What to work on = Omit all images, then repeat exactly the lines below from the one containing "Task: Click the Обработка" through the one containing "This screenshot has width=296, height=241.", both ends included.

Stored data =
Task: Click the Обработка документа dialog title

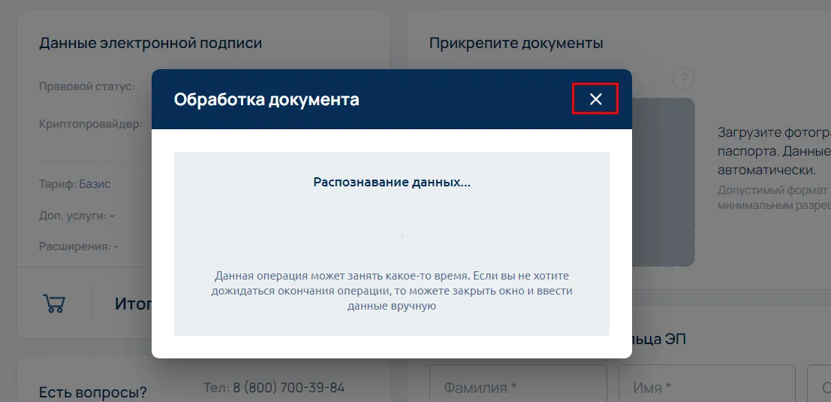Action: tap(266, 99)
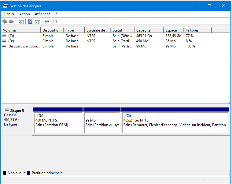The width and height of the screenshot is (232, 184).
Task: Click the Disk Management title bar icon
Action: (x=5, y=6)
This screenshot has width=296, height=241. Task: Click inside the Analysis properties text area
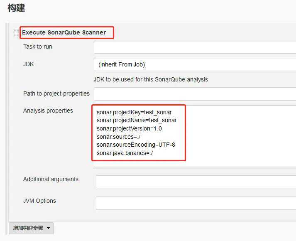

--

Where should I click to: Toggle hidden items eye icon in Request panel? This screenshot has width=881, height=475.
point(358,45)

Output =
Task: Click the Обработка документа dialog title

Action: tap(266, 99)
The width and height of the screenshot is (232, 184).
Task: Click the Disk Management title bar icon
Action: (x=5, y=6)
This screenshot has width=296, height=241. Task: Click inside the Analysis properties text area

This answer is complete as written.